Lake in the Falkland Islands

Lake Sulivan (Lago Sulivan) is composed of two bodies of water on West Falkland, Falkland Islands, and it is the largest body of fresh water in the Falkland Islands. The Hispanicized version of the lake's name is Lago Sulivan.

== Geography ==
The combined lakes are 6 mi long and they are actually in two distinct sections separated by a small strip of land only 20 m across known as Scott Neck.

The hills that rise to the east of the lake are Round Mountain and Long Mountain both around 457 m high, and Mount Sulivan which is 469 m. The southern lake also has a small island within its waters called Sand Island, which is no higher than 5 m and is covered in dunes which show evidence of a higher lake level at some point.
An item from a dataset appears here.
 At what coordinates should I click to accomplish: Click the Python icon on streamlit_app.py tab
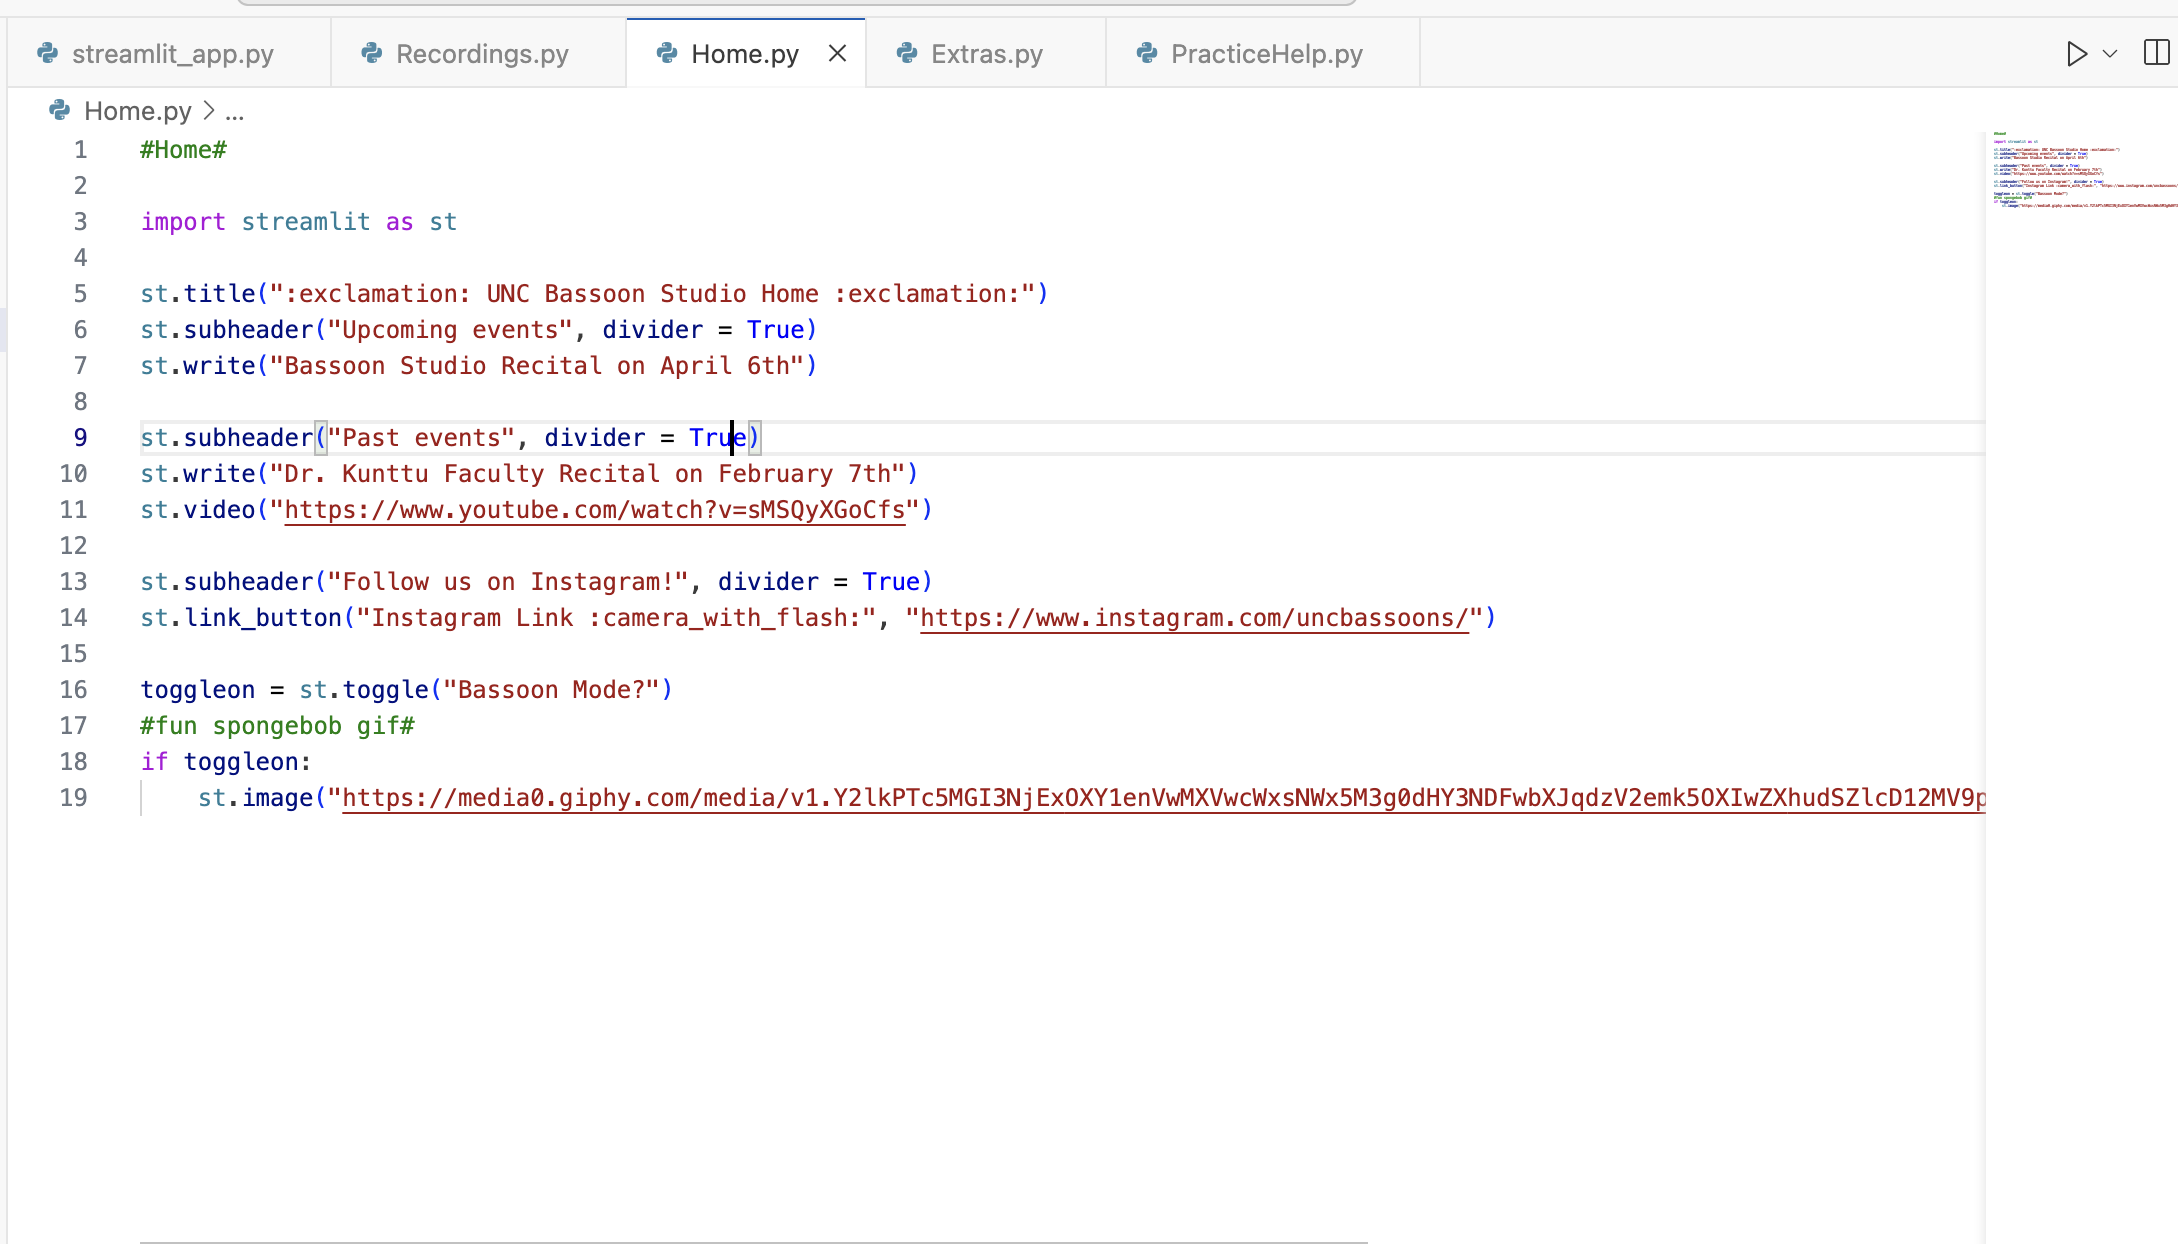(x=48, y=53)
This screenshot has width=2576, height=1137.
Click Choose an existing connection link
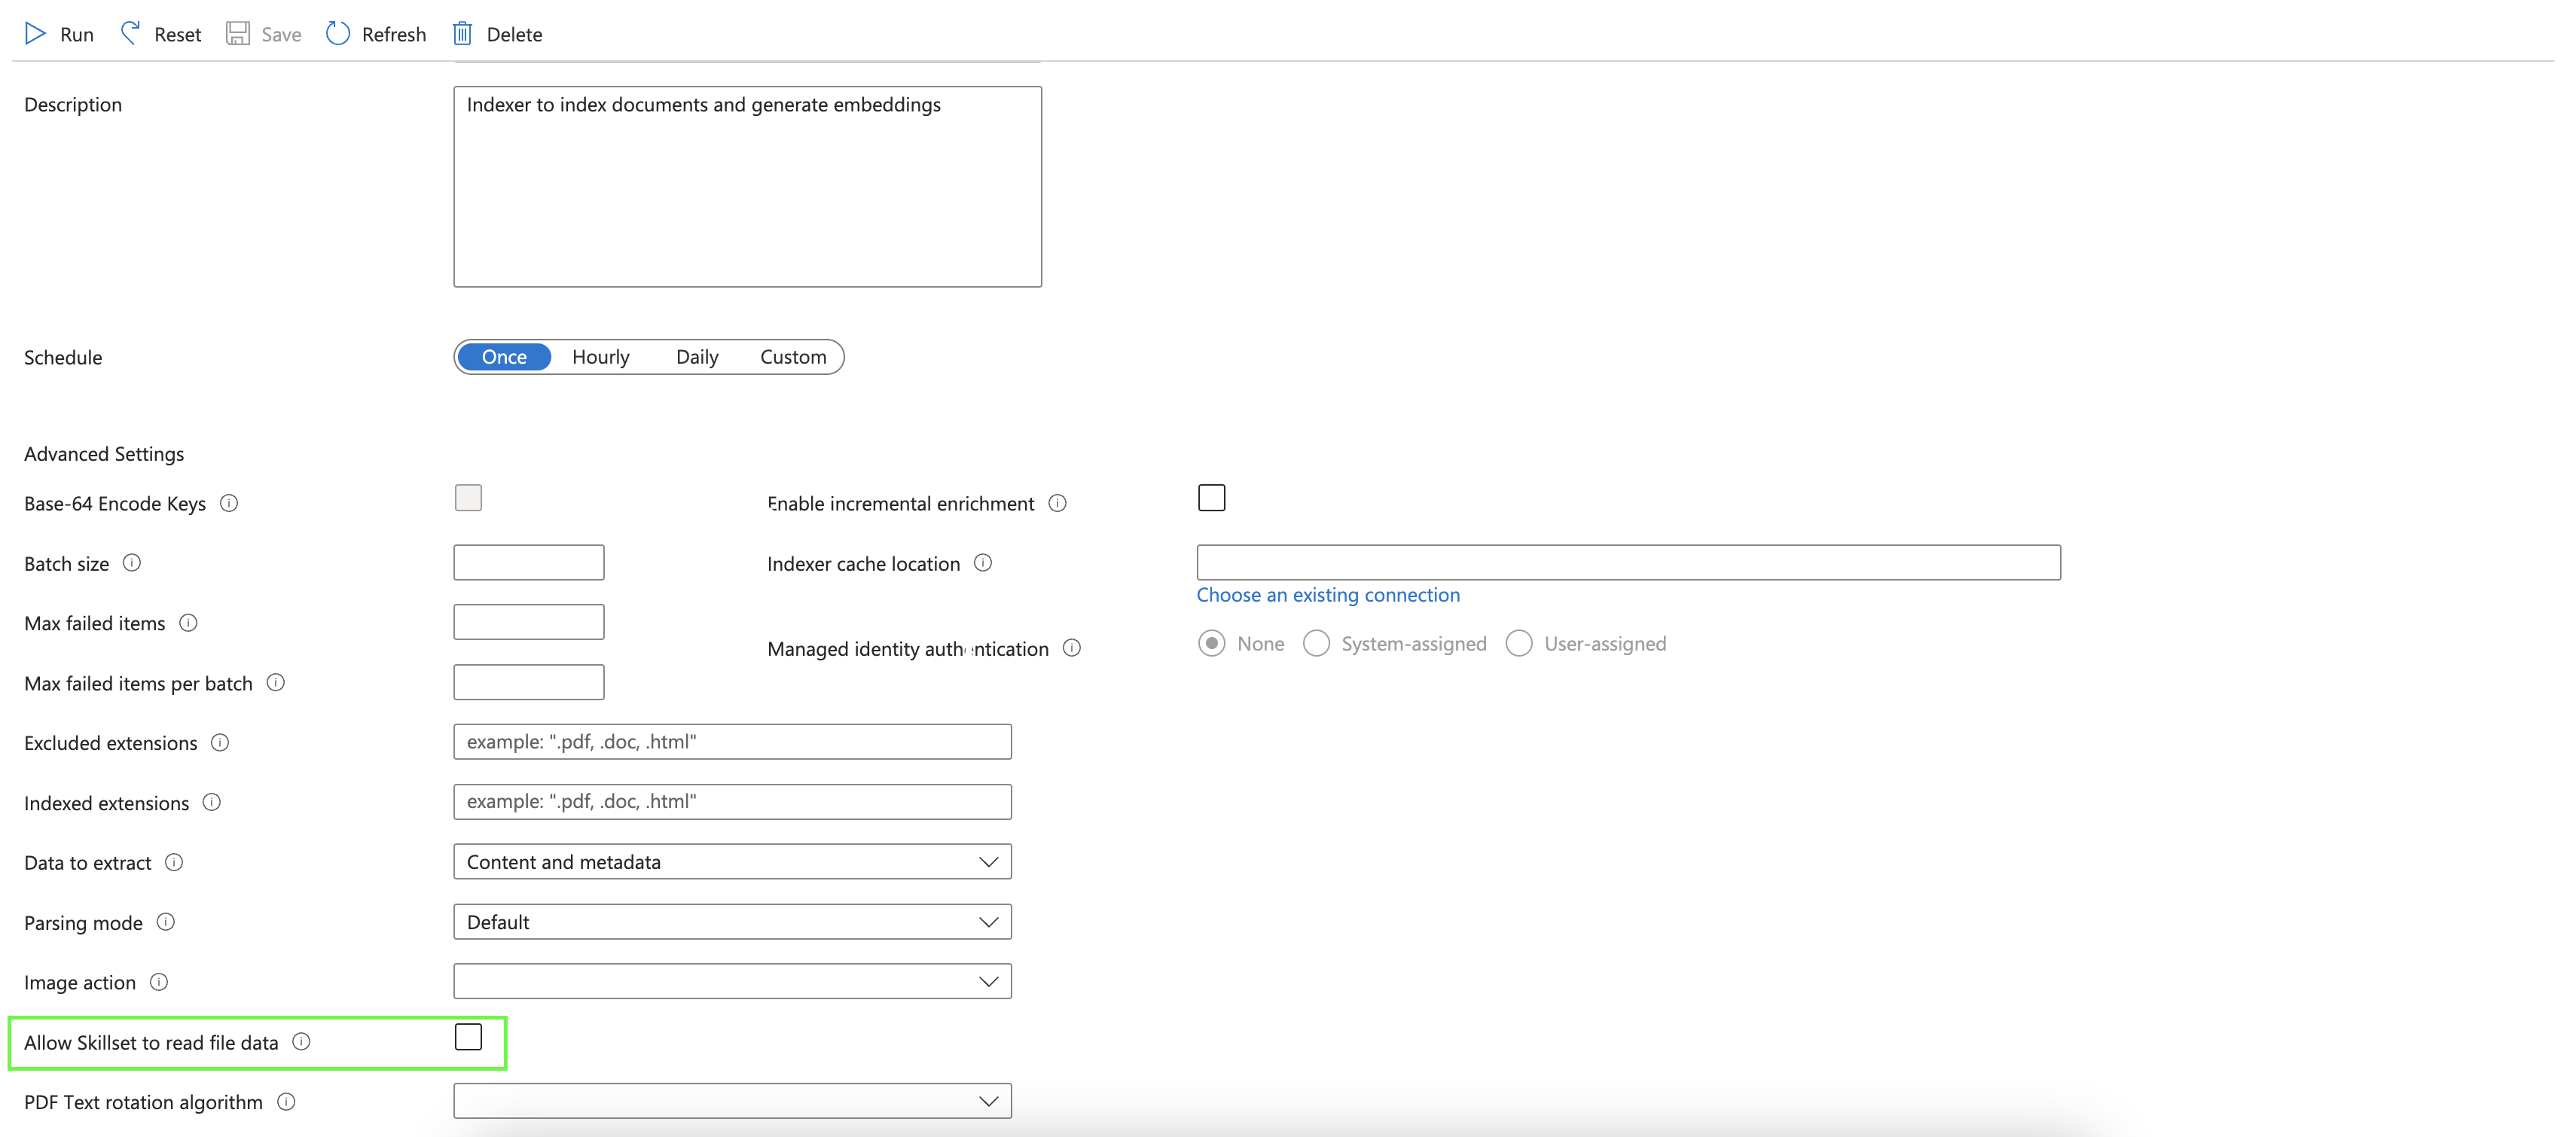[1327, 595]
The northern lake drains northwards into Port Philomel, and the southern lake drains southwards, principally through the Malo River (Arroyo Malo). (Note: Not to be confused with the Malo River on East Falkland. The Malo River heading south from Lake Sulivan enters the harbour at Port Edgar). Collectively, their surface area is 16.7 km2, with the northern lake being 4.5 km2 and the southern lake covering 12.2 km2.

== History ==
The dividing land known as Scott Neck was named after a fallen British serviceman during the Falklands War. This was a project commissioned in 2022 as part of the 40th anniversary commemorations where over 250 landforms were identified and named after those who had died in the conflict.

== Ecology ==
Due to the peatland nature of most of the Falkland Islands, the freshwater pools and lakes can be quite acidic, but Lake Sulivan has a pH value that is closer to neutral at 6.5 to 7.5. Zebra trout are found in the northern lake, and brown trout in the southern lake. Efforts are being made to keep the fish species apart as the migratory brown trout population on the islands has a negative effect on the zebra trout population.

== Conservation ==
East Bay, Lake Sulivan and the River Doyle, have been proposed as a Ramsar site, and the entire area would cover over 31,900 ha.